Tennessee (U.S. state)
Tennessee is a landlocked state of southeast of the United States. During colonial times (the 1700's), Tennessee was regarded as a western extension of the North Carolina and South Carolina. In 1796, Tennessee became the third state to join the union after the original thirteen colonies. In the American Civil War (1861-1865), Tennessee was one of the eleven states that seceded the United States to form the Confederate States of America.
Tennessee is contiguous to eight other states in the southeast portion of the country. The state is crossed twice north-south by the Tennessee River, dividing it into three parts (West, Middle and East Tennessee) that are geologically distinct. East Tennessee is mountainous (and includes part of the Appalachian Mountains). Middle Tennessee is a rugged plateau, and West Tennessee consists of many small rivers with swamps and rugged hills at a lower elevation.
The state's major cities are Memphis (southwest corner), Nashville (the state capital, in the middle of the state), and in East Tennessee, Knoxville and Chattanooga.
History
Pre 1780
Several Native American tribes occupied the area that would become Tennessee. The most prominent were the Cherokee in the east, the Chickasaw in the west, and the Shawnee and Yuchi in the middle region. The first Europeans to visit Tennessee probably were Spaniards, members of the expeditions of Hernando de Soto (1539-1544) and Juan Pardo (1566-1567). The Spanish built several small forts, but they did not colonize the area.
King Charles II of England included the Tennessee country in the Carolina grants of 1663 and 1665. The first Englishmen to visit the region came to East Tennessee in 1673. In the same year two Frenchmen, Jacques Marquette and Louis Jolliet, landed at the site of Memphis while on a voyage down the Mississippi River. In 1682, another French expedition, under Robert Cavelier, sieur de la Salle, built Fort Prud'homme at the mouth of the Hatchie River in what is now West Tennessee. This rivalry between the British and the French reached a climax in the French and Indian War, which ended in British victory and the withdrawal of the French.

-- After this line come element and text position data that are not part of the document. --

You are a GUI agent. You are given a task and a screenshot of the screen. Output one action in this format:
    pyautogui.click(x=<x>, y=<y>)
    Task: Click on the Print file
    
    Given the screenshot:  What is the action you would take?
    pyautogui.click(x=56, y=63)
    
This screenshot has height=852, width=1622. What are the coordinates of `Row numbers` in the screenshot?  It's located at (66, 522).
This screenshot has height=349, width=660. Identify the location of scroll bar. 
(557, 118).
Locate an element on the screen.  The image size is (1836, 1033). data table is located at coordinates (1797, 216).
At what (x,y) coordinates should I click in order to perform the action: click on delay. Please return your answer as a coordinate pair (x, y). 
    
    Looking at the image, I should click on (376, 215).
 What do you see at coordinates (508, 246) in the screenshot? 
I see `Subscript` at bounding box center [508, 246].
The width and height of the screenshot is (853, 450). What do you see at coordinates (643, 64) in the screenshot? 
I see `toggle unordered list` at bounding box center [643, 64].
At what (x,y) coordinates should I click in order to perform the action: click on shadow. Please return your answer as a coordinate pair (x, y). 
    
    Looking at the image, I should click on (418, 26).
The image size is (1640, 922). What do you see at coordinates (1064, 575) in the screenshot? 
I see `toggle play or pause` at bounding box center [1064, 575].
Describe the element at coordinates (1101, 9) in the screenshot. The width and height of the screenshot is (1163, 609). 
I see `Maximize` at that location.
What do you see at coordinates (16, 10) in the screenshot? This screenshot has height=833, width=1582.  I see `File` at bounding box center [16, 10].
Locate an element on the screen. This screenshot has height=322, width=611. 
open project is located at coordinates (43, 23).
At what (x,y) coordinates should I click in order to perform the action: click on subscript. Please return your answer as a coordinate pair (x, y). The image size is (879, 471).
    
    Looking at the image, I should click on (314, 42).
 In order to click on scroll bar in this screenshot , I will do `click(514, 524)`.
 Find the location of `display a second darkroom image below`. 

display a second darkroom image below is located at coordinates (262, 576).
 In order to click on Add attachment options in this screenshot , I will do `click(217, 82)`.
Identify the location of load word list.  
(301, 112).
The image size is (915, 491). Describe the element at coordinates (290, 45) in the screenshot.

American scouts, notably Daniel Boone, began exploring Tennessee looking for farmland; their first permanent settlement began about 1769. The settlers, coming mainly from the back country of Virginia and North Carolina, were dissatisfied with corrupt and oppressive features of the colonial governments; they were motivated by land hunger and a restless spirit. By 1772, there were four areas of American settlement: one between the forks of the Holston River, near Bristol; another along the Watauga River, in the vicinity of Elizabethton; a third west of the Holston River, near Rogersville; and a fourth along the Nolichucky River, near the present Erwin.
Only the settlement north of the Holston was on land legally ceded by Indians; this area was governed by Virginia until 1779. The other settlers, who were on Indian land, set up their own government, called the Watauga Association, at first leasing the land from the Cherokees and finally purchasing it under the Treaty of Sycamore Shoals in 1775. Under the same treaty, the North Carolina jurist Richard Henderson and his Transylvania Company purchased an immense tract of land in Kentucky and Middle Tennessee from the Cherokees. After Virginia nullified the company's title to Kentucky, Henderson and his associates sponsored the settlement of the Cumberland Valley in the vicinity of Nashville in 1779-1780.
Lynchings after the Civil War
A lynching is the murder of an accused person, often preceded by torture, by three or more killers (99% of whom were never punished or even charged with a crime) who acted under the pretext of service to justice without allowing the accused person to undergo a trial. Lynchings were a form of social control whereby a victim's family, friends, and other community members were forced to adopt a public code of silence about the lynching or fear for their own lives. The identity of lynchers was almost always known, and local police often facilitated the act, and local press often praised it.
Between 1882 and 1930. Tennessee had 214 confirmed lynchings, with 37 white victims, and 177 African American victims.[1] The lynchings occurred mostly in West and Middle Tennessee, likely because these farming areas had a larger population of African Americans than mountainous East Tennessee. The last known lynching was in 1940.
There exists an online catalog[2] of the names/dates/locations of confirmed lynching victims in the state.